In other words, the FDPR has gone from covering only products developed or produced by Huawei or that are the direct product of Huawei’s software or technology – essentially Huawei designed or developed products – to capturing all commercial off the shelf (COTS) products that: 1) just happen to be going into something that eventually will be ordered or purchased by Huawei – regardless of whether Huawei takes delivery of the item; or 2) are part of a transaction to which Huawei is otherwise a party.

The FDPR items still need to be the direct product of US-origin technology or software that fall into the enumerated ECCNs, or the direct product of a plant where a major component of the plant is the direct product of one of the enumerated ECCNs. Thus, they still need to be either: 

  1. The direct product of “technology” or “software” subject to the EAR and specified in Export Control Classification Number (ECCN) 3D001, 3D991, 3E001, 3E002, 3E003, 3E991, 4D001, 4D993, 4D994, 4E001, 4E992, 4E993, 5D001, 5D991, 5E001, or 5E991 of the Commerce Control List (CCL); or
  2. Produced by any plant or major component of a plant that is located outside the United States, when the plant or major component of a plant, whether made in the US or a foreign country, itself is a direct product of US-origin “technology” or “software” subject to the EAR that is specified in ECCN 3D001, 3D991, 3E001, 3E002, 3E003, 3E991, 4D001, 4D993, 4D994, 4E001, 4E992, 4E993, 5D001, 5D991, 5E001, or 5E991 of the CCL.

But critically they no longer have to be designed or produced by Huawei. So COTS products that are the direct product of US-origin software or technology that fall into the enumerated ECCNs above, or the direct product of a plant where a major component of the plant is the direct product of one of the enumerated ECCNs, now need a license for export, re-export or transfer, if the company engaging in the transaction has a reason to know that Huawei will order or purchase a downstream product containing those items or is otherwise a party to the transaction.

Unlike most license applications related to designated Huawei entities, BIS will consider licenses on a case-by-case basis if the sophistication and capabilities of the technology fall below the 5G level.

4. Parts of the Rule Go Into Effect Immediately

The Final Rule includes two savings clauses: one for the added entities and removal of the TGL, and for the FDPR change relating to the foreign direct product (FDP) of the technology/software ECCNs, and one for the FDPR change related to the FDP of plants and major components of plants.
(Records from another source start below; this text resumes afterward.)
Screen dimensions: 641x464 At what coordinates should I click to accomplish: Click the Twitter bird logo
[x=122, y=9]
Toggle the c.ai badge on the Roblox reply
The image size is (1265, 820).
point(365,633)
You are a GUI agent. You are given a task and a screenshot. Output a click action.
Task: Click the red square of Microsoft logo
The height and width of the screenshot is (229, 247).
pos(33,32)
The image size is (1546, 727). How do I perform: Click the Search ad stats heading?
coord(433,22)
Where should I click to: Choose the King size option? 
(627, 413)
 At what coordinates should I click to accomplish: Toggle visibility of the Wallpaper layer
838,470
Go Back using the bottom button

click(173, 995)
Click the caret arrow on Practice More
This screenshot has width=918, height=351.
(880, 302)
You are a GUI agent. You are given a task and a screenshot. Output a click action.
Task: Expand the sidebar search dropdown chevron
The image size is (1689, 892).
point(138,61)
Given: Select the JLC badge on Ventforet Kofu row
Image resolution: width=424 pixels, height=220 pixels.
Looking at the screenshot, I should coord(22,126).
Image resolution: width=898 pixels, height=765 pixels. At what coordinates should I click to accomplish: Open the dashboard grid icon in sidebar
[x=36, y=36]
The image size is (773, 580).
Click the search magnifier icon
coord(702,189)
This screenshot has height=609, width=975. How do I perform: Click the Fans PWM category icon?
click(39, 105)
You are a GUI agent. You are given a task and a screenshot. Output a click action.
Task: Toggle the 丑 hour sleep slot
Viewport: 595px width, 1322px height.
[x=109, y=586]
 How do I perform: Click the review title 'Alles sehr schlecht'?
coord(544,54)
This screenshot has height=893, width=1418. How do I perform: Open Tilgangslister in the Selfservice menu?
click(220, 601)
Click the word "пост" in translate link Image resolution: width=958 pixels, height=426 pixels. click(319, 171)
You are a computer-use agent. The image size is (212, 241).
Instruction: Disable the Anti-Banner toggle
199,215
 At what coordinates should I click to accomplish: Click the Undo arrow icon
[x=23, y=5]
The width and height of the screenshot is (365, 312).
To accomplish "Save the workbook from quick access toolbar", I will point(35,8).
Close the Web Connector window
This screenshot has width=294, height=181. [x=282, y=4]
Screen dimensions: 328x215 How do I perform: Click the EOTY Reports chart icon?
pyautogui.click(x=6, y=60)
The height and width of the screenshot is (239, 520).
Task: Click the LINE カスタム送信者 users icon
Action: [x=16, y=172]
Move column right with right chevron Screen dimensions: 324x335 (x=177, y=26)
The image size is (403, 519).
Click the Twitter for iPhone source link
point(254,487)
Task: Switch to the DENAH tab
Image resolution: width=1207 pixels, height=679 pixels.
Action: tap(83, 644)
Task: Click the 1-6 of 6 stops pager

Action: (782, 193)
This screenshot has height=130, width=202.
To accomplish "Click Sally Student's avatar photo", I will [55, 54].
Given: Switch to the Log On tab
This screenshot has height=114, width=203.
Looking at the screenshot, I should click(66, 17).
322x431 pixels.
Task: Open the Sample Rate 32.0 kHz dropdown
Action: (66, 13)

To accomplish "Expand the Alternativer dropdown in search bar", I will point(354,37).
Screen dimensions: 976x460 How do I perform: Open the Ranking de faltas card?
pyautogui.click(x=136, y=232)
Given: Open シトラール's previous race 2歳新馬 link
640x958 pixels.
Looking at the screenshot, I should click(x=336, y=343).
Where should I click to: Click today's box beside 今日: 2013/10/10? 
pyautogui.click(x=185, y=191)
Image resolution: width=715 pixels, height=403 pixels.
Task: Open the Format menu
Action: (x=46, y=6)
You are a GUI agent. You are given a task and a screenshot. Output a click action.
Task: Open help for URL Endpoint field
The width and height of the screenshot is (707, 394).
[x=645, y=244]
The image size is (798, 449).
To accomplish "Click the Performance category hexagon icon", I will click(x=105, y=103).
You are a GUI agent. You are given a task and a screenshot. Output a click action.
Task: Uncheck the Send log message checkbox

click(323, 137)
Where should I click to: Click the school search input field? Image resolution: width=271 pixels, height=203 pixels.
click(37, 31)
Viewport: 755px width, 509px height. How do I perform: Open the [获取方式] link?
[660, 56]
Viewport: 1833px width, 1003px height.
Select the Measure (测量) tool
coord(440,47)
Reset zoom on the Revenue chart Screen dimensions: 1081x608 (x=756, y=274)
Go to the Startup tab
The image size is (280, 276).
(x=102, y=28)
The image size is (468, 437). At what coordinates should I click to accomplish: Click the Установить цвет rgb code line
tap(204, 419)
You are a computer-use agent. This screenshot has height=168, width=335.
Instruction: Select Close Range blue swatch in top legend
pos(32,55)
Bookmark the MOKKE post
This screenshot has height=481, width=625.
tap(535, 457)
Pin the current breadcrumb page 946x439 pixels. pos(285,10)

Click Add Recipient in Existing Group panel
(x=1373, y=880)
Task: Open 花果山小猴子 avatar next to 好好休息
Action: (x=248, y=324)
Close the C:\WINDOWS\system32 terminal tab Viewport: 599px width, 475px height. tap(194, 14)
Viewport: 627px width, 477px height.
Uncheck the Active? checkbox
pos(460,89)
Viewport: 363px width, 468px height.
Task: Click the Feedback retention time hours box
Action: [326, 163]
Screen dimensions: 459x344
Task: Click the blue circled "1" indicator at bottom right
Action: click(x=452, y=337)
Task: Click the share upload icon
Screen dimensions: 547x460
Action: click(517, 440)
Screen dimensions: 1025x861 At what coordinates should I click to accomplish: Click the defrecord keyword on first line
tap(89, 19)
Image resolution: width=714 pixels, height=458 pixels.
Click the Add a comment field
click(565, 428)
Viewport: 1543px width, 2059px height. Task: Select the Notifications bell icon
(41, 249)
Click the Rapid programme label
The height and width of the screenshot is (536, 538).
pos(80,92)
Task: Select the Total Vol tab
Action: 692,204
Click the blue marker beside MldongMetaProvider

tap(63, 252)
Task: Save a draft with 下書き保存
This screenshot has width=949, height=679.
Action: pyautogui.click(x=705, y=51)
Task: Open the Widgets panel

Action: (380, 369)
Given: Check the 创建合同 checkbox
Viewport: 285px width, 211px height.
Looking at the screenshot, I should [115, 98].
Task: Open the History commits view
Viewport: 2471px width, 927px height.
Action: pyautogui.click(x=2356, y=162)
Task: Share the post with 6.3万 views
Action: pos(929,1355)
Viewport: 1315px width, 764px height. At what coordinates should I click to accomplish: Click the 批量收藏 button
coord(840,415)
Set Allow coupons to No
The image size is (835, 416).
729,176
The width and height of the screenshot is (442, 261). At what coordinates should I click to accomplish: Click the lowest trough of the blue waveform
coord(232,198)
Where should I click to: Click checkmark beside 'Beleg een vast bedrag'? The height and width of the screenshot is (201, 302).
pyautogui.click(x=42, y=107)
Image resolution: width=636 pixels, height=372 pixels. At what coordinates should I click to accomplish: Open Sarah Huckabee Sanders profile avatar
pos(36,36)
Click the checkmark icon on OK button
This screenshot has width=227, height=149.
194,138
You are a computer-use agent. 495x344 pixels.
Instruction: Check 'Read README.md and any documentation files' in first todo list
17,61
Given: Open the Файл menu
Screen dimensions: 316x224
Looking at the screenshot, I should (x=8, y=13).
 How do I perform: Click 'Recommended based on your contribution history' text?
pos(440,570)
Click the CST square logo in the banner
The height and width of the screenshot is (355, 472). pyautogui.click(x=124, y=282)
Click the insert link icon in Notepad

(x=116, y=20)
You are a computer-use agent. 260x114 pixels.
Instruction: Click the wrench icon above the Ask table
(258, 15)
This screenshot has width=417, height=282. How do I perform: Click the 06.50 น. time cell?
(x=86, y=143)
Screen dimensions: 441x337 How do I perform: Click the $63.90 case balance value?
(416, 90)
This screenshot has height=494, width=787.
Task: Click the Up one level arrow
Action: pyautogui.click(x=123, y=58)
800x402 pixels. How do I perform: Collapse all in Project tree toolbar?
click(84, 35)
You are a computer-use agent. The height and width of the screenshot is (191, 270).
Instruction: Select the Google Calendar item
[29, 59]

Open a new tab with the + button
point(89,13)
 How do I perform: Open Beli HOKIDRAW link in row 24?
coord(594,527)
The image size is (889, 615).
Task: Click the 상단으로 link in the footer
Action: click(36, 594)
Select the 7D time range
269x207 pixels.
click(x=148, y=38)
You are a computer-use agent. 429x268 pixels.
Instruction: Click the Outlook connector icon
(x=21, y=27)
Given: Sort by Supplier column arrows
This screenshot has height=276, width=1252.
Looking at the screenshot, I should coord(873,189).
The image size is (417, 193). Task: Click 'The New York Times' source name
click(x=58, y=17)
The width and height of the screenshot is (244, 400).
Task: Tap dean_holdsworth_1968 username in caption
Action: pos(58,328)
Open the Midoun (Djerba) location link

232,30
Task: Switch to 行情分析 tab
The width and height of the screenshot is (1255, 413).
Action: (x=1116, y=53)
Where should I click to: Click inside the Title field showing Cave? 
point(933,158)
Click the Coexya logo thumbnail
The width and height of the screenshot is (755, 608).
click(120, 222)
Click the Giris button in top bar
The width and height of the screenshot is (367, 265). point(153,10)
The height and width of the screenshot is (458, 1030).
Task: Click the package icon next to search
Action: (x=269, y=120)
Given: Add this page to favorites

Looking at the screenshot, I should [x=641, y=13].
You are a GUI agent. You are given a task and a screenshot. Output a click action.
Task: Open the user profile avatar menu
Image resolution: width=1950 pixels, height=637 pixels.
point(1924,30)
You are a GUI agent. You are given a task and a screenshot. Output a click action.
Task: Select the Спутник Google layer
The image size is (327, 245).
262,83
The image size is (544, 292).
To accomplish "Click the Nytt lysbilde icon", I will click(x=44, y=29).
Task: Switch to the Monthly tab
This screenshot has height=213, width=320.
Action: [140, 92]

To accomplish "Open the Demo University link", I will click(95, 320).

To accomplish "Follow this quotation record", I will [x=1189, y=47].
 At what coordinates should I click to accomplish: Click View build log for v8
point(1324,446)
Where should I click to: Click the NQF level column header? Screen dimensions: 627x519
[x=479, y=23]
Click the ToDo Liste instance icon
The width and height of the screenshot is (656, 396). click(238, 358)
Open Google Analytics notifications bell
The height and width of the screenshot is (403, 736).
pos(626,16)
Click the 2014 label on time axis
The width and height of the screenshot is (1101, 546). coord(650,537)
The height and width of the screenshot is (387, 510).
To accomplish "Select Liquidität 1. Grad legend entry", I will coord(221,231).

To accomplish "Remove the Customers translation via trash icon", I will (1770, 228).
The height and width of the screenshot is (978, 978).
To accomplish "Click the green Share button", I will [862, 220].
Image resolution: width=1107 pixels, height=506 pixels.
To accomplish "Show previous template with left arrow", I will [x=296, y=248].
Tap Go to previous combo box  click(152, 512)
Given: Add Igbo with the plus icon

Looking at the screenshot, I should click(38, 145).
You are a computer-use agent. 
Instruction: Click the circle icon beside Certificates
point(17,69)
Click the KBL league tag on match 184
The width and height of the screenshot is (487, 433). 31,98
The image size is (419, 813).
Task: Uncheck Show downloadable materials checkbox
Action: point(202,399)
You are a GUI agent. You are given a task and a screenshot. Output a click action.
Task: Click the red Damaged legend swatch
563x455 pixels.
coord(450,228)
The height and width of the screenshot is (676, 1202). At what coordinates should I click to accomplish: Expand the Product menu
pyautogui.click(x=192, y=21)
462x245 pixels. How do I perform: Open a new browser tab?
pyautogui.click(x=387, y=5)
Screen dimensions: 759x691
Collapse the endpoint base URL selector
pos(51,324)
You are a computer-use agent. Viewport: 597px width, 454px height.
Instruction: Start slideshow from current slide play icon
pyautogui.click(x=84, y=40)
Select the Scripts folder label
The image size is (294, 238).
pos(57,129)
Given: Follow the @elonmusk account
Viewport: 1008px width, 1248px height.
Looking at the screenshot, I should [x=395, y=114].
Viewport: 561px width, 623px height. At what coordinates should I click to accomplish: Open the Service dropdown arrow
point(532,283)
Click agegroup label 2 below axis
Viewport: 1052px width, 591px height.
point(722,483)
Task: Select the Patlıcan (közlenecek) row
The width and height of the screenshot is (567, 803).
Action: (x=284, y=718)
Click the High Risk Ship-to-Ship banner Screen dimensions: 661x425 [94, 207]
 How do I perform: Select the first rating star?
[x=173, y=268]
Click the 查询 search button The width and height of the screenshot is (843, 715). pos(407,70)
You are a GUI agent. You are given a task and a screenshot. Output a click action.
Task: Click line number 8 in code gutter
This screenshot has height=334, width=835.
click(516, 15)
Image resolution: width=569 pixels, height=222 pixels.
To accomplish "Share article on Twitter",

For New Entities, TGL Removal, and the FDPR relating to the FDP of the technology/software ECCNs: The rule is effective nearly immediately. Exports or reexports that were already en route on the date the Final Rule was filed for public inspection, which we understand to be August 17, 2020, may proceed.

For the FDP of plants and major components of plants: Shipments of foreign-produced items that are the direct product of plants or major components of plants that have started production on August 17, 2020, can proceed provided they are exported from abroad, re-exported, or transferred (in-country) before midnight (local time) on September 14, 2020.

5. Conclusion

As the Huawei and telecom drama continues to unfold, it is clear the US Government is now on a fast track to revise its export control and related laws to respond to perceived national security threats posed by China, as well as Huawei and its affiliates in particular. Exporters, particularly in the semiconductor industry but also downstream industries, are advised to continue to maintain a robust export compliance program, and be prepared to make changes on little to no notice.

Ultimately BIS and the US Government keep sending the same message: if you are legally selling to Huawei, the US Government will revise its regulations to ensure that you are no longer legally selling to Huawei.